When you think circuitry, you probably think of rigid resin chips, but circuits that have a little more give could allow electronics to be integrated into clothing or film, stretched over the skin or embedded inside the body. While these are usually expensive to produce, researchers at Michigan State University (MSU) have used a plain old inkjet printer to make stretchy circuits that could form the basis of smart fabrics.


Printable circuitry itself isn't completely new either. MIT researchers created a kind of stamp that quickly makes the electronic food labels of the future, and a Georgia Tech team used off-the-shelf equipment to print test circuits onto paper and PET film. But the MSU study marks the first time electronics could be both printable and stretchable.

"We can conceivably make the costs of producing flexible electronics comparable to the costs of printing newspapers," says Chuan Wang, lead researcher on the project. "Our work could soon lead to printed displays that can easily be stretched to larger sizes, as well as wearable electronics and soft robotics applications."

The smart fabrics are made of several electronic "inks," which in turn are made of nanomaterials and organic compounds dissolved in a solution. Using these different inks, the printer can spit out the complete devices, including the elastic base material, the circuitry and OLEDs.
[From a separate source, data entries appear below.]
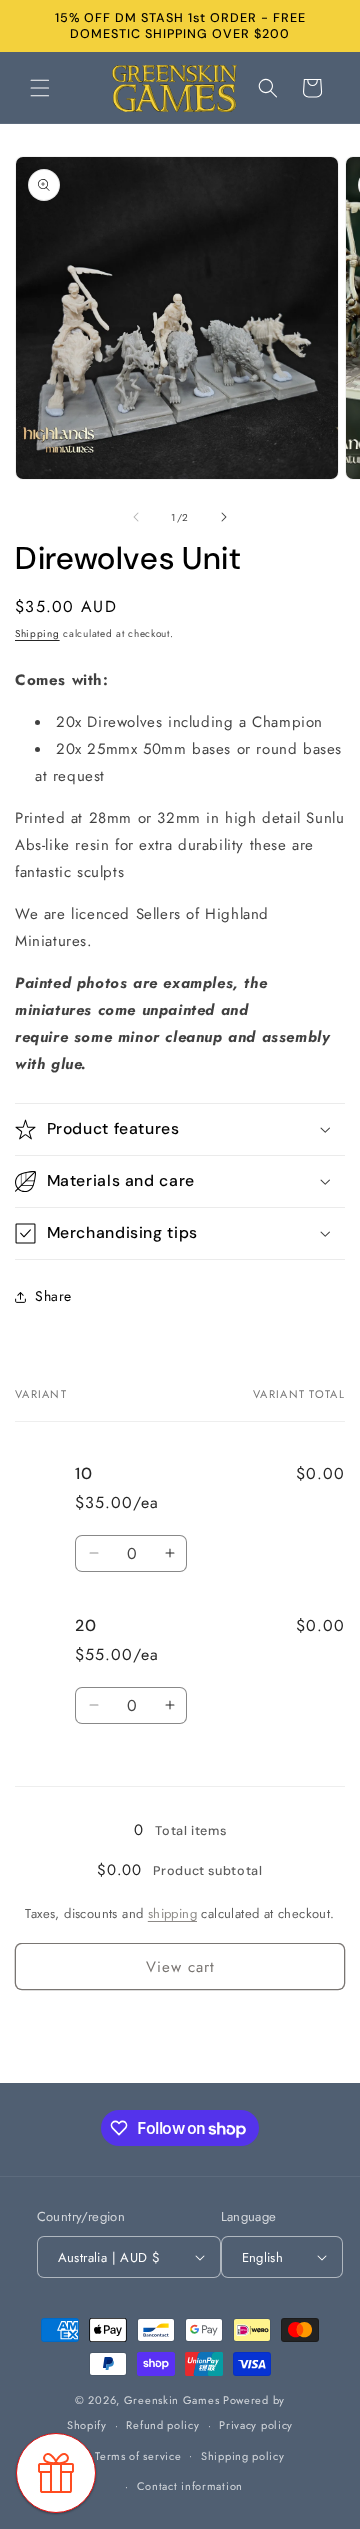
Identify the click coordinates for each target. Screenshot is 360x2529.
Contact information (190, 2486)
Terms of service (138, 2456)
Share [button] (53, 1296)
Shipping (37, 633)
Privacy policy (256, 2425)
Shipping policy (243, 2456)
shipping (172, 1913)
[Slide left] (136, 517)
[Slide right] (224, 517)
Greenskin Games (172, 2400)
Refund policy (162, 2425)
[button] (40, 88)
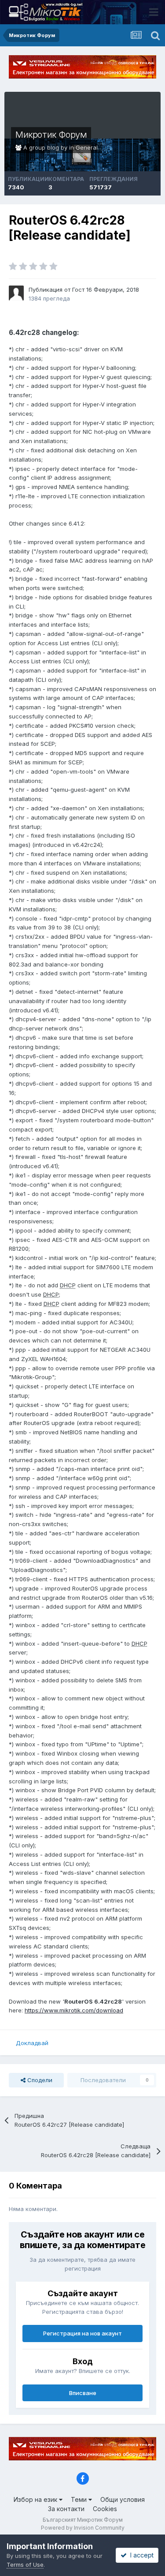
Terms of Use (25, 2564)
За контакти (66, 2508)
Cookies (105, 2508)
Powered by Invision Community (83, 2527)
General (87, 147)
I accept (140, 2555)
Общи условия (122, 2499)
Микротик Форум (51, 134)
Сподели (39, 2079)
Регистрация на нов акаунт (82, 2333)
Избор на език (36, 2499)
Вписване (82, 2392)
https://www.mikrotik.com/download (74, 2010)
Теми (79, 2499)
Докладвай (32, 2042)
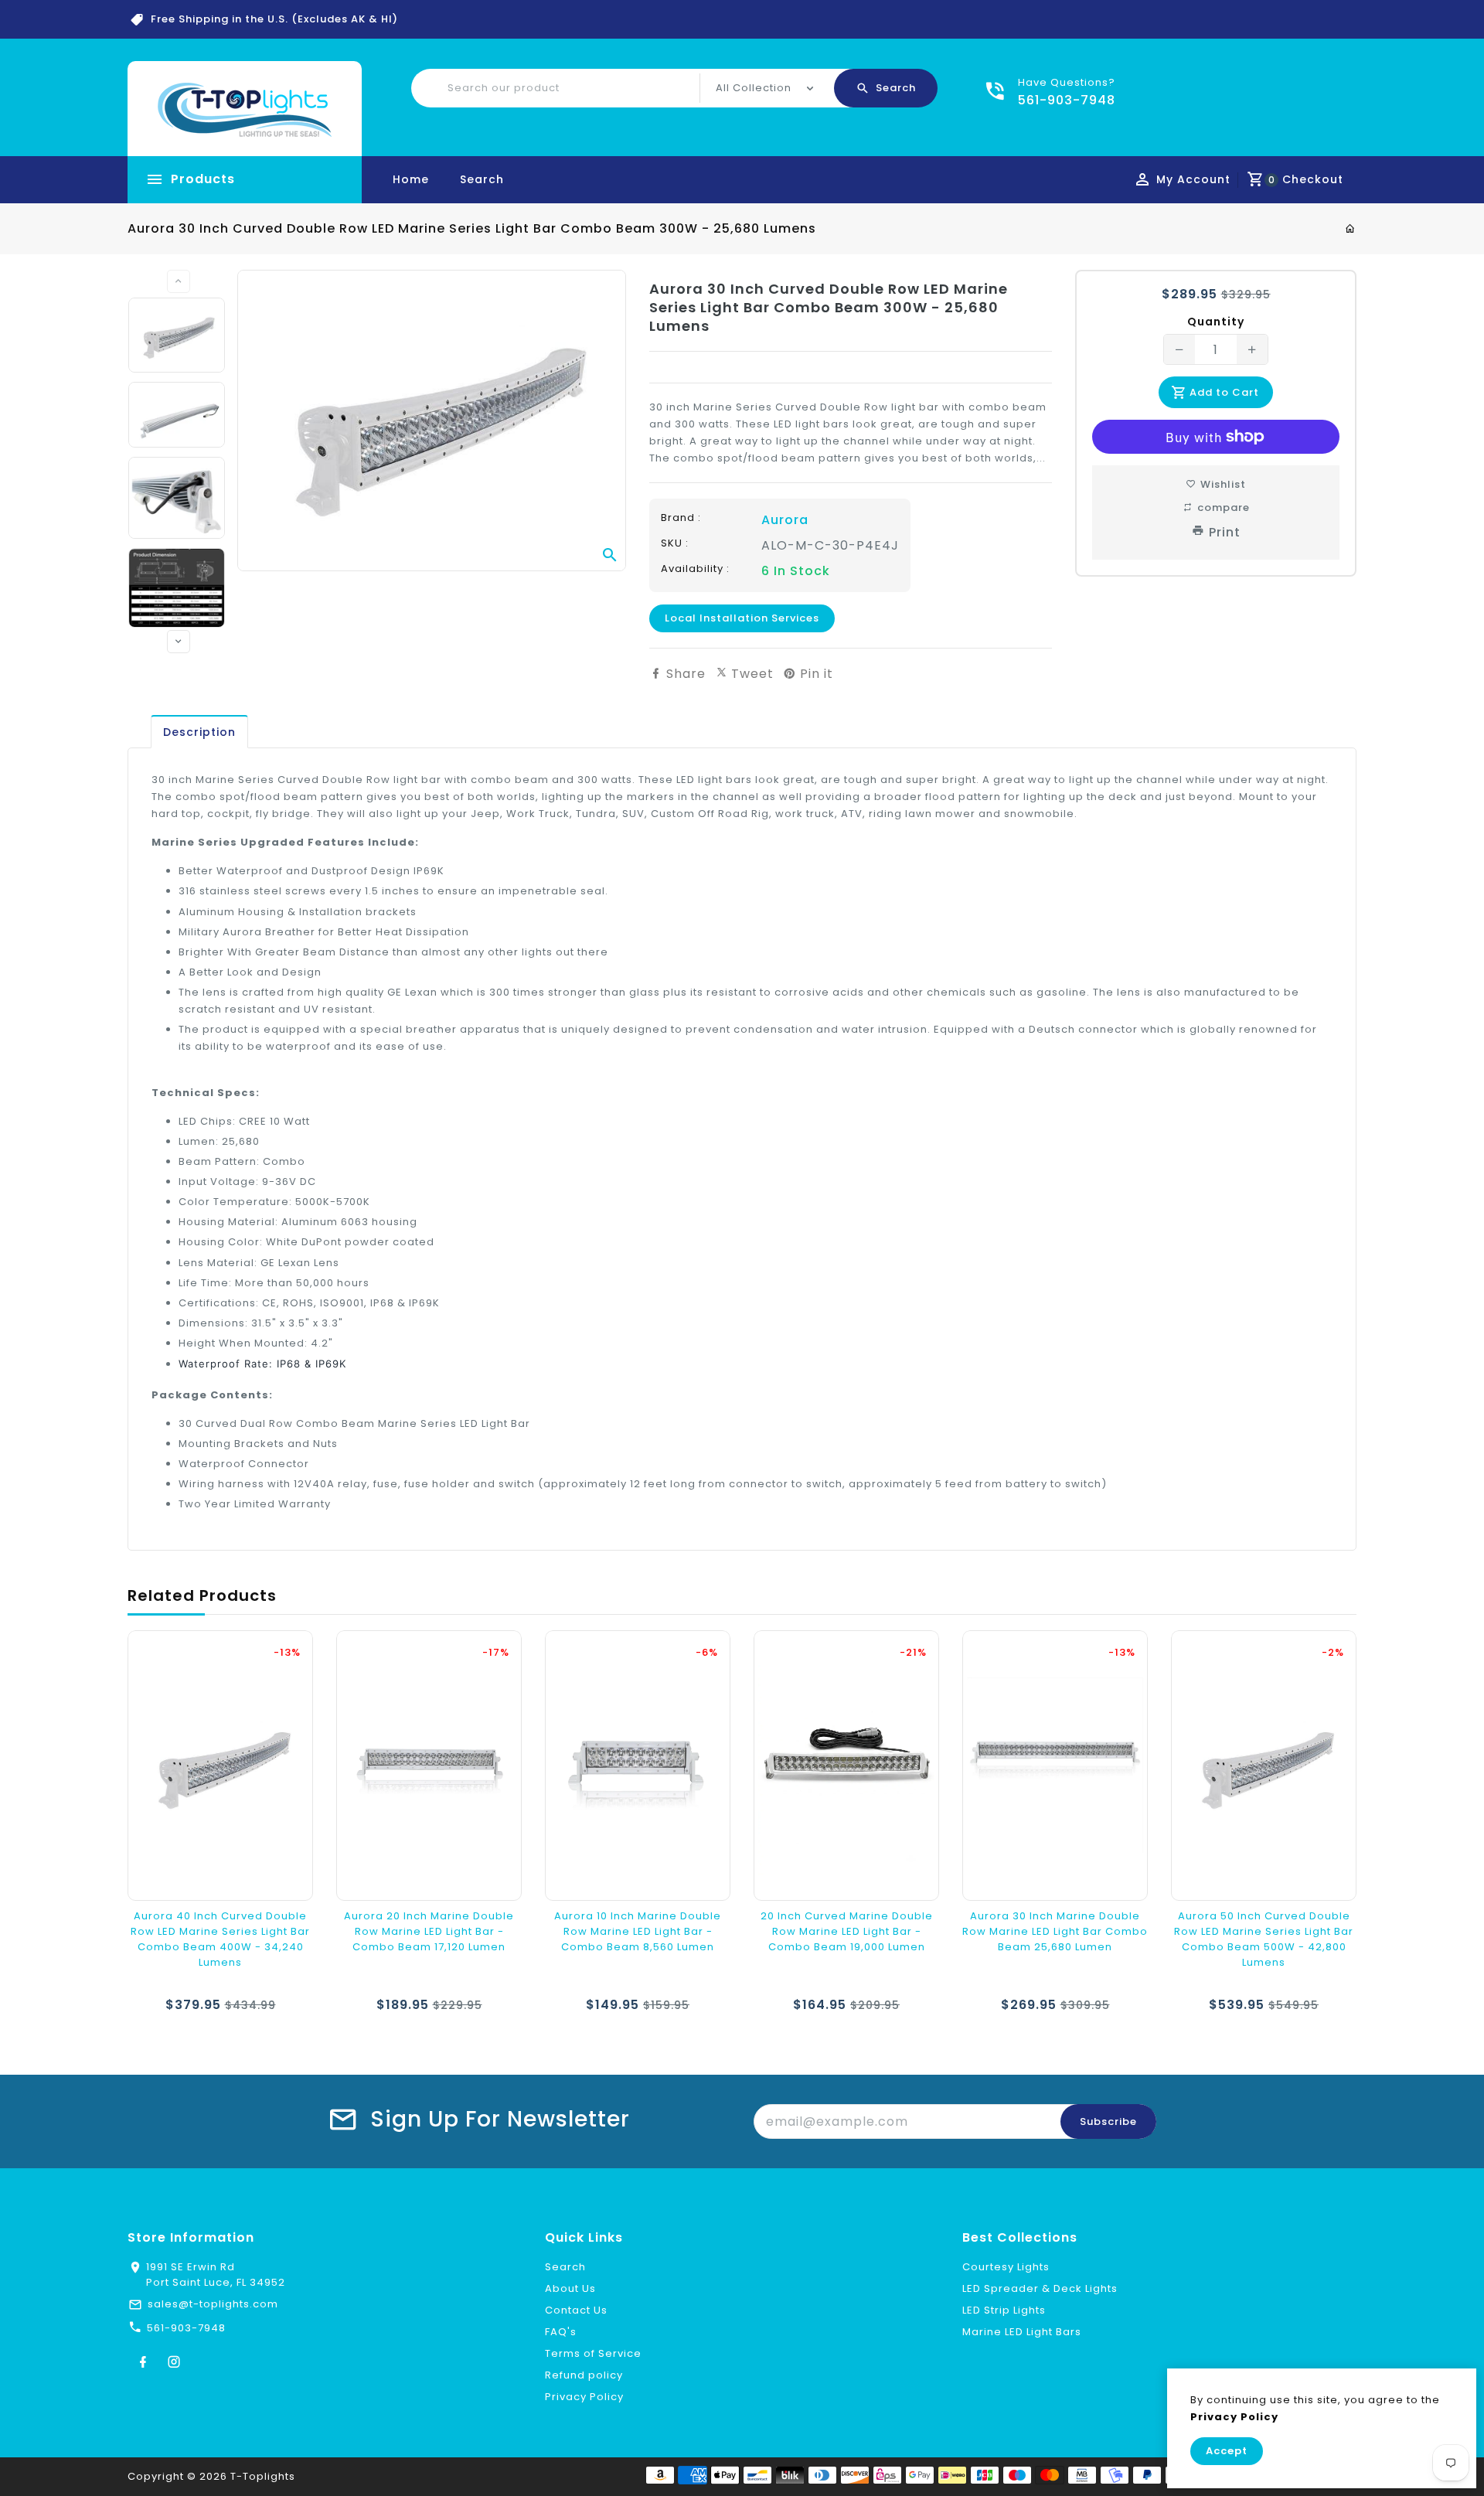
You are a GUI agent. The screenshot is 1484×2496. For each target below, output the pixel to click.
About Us (570, 2288)
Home (411, 179)
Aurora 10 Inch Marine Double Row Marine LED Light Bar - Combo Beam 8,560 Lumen (637, 1931)
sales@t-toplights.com (213, 2304)
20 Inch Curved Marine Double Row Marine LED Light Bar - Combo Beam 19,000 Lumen (847, 1931)
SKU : (675, 543)
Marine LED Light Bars (1021, 2331)
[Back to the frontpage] (1350, 229)
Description (199, 732)
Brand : (681, 517)
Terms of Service (593, 2353)
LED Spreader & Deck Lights (1040, 2288)
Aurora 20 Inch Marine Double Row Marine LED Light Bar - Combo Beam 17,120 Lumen (429, 1931)
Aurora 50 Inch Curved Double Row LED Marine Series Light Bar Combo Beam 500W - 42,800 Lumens (1263, 1939)
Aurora (784, 520)
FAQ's (561, 2331)
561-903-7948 (186, 2328)
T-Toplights (262, 2476)
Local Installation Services (742, 618)
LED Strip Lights (1004, 2310)
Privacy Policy (584, 2396)
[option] (177, 335)
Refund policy (584, 2375)
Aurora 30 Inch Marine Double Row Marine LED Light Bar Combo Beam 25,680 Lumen (1055, 1931)
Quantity (1215, 321)
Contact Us (576, 2310)
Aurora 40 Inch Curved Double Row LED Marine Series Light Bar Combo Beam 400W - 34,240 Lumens (220, 1939)
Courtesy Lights (1006, 2266)
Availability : (695, 568)
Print (1225, 532)
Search (482, 179)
For now, the OLEDs and circuits remain separate, but the plan is to try to eventually combine them into single working pixels.


When and if that hurdle is overcome, the researchers say that the easily-fabricated stretchy technology could begin to find commercial applications, in devices like rubbery wrist-worn health trackers, deformable tablets and electronic wallpaper that can make huge screens out of entire walls.

"We have created a new technology that is not yet available," says Wang. "And we have taken it one big step beyond the flexible screens that are about to become commercially available."

The research was published in the journal ACS Nano.